Saya tidak lahir dari keluarga yang berada, ayah saya seorang polisi dengan pangkat yang tidak seberapa, hanya karena ketekunan dan keuletannya, beliau bisa sampai di posisinya yang sekarang, dan alhamdulillah menurut saya. Ibu saya seorang guru SD di sebuah sekolah kecil di kabupaten lampung utara, entah mengajar di kelas berapa, saya tidak tahu pastinya. Ibu hanya sering berkata bahwa ia terkadang harus mengajar dari kelas pertama, kelas 1 hingga kelas 6, karena rekan-rekan sejawatnya sering menghilang. Tanggung jawab, begitu kata ibu pada saya suatu waktu.
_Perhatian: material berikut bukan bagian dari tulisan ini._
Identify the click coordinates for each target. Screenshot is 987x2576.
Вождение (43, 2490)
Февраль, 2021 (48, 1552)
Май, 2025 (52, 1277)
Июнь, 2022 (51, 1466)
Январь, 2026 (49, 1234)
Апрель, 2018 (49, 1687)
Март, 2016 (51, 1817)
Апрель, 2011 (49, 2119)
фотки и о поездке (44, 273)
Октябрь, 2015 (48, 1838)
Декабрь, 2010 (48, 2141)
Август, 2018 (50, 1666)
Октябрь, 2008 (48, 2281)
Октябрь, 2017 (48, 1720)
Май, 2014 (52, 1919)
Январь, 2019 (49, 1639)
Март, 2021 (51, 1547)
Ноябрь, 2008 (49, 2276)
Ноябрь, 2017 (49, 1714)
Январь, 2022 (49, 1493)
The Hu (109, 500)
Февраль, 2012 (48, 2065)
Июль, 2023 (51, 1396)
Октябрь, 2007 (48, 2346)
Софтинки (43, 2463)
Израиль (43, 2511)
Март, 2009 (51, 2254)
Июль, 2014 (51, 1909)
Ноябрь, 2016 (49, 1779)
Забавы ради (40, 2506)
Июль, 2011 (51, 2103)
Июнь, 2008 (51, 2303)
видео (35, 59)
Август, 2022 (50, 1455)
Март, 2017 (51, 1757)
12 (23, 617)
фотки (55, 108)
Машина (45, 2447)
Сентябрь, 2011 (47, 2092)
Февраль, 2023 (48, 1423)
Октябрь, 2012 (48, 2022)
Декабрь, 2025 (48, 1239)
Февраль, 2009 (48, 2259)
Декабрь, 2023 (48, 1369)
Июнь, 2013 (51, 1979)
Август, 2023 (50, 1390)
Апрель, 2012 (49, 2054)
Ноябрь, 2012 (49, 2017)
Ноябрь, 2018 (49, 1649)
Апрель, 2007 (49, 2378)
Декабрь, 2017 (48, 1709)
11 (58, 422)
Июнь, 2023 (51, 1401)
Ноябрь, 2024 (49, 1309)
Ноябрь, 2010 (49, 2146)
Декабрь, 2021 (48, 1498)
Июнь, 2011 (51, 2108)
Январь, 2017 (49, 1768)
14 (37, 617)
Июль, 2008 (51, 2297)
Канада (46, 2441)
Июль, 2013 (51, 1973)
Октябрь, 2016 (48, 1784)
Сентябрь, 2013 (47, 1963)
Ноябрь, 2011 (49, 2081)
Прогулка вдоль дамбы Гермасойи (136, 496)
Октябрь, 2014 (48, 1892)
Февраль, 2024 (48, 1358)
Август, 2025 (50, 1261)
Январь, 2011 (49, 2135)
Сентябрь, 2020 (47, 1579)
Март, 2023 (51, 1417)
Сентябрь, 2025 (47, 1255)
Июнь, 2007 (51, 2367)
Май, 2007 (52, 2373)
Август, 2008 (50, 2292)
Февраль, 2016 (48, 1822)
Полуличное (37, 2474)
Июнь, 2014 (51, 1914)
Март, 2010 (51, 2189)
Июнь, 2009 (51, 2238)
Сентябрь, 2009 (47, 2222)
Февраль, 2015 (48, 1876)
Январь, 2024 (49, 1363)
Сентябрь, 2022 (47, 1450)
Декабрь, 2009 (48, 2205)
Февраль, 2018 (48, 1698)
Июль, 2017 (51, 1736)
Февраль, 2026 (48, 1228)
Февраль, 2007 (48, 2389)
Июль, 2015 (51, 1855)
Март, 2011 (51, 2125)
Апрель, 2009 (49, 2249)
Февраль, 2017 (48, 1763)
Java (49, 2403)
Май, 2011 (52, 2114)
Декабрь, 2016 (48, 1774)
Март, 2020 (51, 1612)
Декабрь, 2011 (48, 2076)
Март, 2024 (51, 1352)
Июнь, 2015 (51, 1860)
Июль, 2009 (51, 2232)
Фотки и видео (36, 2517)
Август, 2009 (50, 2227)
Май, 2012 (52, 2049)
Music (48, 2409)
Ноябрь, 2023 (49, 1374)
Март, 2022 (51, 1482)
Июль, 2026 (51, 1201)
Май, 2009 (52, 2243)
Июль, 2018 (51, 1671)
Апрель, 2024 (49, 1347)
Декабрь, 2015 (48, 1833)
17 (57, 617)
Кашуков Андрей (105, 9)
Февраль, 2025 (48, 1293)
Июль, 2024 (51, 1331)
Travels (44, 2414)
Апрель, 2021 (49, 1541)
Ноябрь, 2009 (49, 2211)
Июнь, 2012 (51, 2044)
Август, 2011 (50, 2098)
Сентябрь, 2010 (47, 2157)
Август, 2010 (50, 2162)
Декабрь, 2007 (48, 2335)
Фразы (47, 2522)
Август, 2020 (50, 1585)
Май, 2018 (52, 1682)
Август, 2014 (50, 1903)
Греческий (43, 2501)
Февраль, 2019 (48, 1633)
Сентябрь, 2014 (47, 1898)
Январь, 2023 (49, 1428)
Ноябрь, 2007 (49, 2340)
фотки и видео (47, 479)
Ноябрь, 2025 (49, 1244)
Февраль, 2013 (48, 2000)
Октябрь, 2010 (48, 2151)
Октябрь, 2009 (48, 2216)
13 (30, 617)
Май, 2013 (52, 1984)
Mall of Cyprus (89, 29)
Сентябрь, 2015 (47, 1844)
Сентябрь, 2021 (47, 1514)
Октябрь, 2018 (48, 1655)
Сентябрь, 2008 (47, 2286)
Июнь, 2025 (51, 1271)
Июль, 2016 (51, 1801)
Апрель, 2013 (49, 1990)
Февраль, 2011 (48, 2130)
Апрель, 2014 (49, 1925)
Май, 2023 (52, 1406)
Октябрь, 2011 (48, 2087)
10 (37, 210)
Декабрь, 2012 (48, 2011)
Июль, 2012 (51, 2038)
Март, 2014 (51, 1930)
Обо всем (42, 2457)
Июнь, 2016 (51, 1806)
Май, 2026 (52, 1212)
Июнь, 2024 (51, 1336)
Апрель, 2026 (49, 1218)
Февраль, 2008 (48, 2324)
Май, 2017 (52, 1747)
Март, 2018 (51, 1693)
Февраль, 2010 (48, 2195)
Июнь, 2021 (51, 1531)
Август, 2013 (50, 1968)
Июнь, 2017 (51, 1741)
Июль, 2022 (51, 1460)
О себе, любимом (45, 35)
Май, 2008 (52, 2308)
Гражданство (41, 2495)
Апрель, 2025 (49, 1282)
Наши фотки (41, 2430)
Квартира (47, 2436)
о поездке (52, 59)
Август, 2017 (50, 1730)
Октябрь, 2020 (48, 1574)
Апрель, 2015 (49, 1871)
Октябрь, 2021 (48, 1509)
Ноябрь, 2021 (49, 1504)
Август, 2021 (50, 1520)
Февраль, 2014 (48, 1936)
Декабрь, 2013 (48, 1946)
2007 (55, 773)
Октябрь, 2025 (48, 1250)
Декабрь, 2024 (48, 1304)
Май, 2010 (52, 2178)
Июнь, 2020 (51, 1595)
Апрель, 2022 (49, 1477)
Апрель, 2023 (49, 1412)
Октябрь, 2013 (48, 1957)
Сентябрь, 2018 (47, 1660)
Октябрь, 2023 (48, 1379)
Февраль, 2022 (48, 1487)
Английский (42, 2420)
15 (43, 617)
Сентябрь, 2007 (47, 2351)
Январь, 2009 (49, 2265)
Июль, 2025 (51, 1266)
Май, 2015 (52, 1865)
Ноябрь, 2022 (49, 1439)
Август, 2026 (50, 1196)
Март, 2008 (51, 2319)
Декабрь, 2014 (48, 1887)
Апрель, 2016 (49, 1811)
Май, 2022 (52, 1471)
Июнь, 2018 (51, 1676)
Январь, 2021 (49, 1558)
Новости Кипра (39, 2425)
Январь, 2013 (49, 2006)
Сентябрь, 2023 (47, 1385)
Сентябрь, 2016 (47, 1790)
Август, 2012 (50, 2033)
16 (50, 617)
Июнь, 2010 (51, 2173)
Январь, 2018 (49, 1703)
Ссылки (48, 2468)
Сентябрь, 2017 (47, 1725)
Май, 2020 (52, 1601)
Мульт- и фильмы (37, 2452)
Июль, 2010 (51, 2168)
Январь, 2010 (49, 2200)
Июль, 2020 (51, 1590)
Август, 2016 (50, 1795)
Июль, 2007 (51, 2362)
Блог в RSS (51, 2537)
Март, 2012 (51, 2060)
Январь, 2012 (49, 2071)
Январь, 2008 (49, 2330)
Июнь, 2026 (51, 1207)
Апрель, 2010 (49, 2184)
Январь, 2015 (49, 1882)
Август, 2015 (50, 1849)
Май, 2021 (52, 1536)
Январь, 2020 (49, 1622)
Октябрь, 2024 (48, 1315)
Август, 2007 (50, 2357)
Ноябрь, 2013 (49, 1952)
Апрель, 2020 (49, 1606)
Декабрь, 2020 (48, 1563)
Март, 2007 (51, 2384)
Jangan ditanya soal berapa gaji mereka setiap bulannya, tidak akan cukup untuk membiayai kuliah saya dan kedua saudara saya ditambah lagi seorang adik lelaki saya, yang dengan setia menemani ibu kemana saja.
Tapi tak apa, kebahagiaan tidak selalu bisa dinilai dengan uang, Alhamdulillah berkali-kali saya ucapkan karena Allah lahirkan saya ditengah-tengah mereka.
Berhenti bercerita tentang ayah dan ibu, meskipun hingga saat ini keinginan untuk menjadikan mereka cerita di dalam skenario hidup saya, selalu saja ada, tetapi selalu terhenti, kepala dan jari jemari ini tidak bisa tersinkronisasi, seakan-akan kisah mereka begitu sulit untuk dibahasakan dengan kata-kata. Walhasil, seperti halnya hanya Allah yang tahu seberapa besar rasa cinta saya, seorang hamba pada Nya, maka hanya Allah pula lah yang tahu seperti apa kiranya rasa cinta saya pada kedua orang manusia yang sudah begitu berjasa di dalam hidup saya.
Hujan masih mengguyur bumi bontang yang tak gersang tetapi terkadang panas meradang, membuat keringat bercucuran. Seorang teman berkata ‘di sini sering terjadi hujan lokal’ sedikit bertanya-tanya di dalam hati, seolah bisa membaca apa yang ada di kepala saya, ia kembali melanjutkan ‘ya, kan banyak asap pabrik, terjadi kondensasi, bla…bla..bla..’, oh pantas hujan dengan intensnya sering turun di kota ini, banyaknya asap, turut mempercepat proses terjadinya hujan, ditambah lagi, kota ini berada di dekat pantai, dimana-mana terdapat pelabuhan.
Matahari semakin malu untuk menampakkan diri, entah kenapa saya ingin berada di sini, menyebrangi 2 pulau, berada berkilo-kilometer jauhnya dari ayah dan ibu yang membesarkan saya. Saya pun tidak tahu bagaimana mulanya, hanya, inilah jalan yang Allah tunjukkan pada saya, hanya mencoba menjalankan skenario yang Dia berikan dengan sebaik-baiknya, agar Ia tidak kecewa pada saya hamba Nya.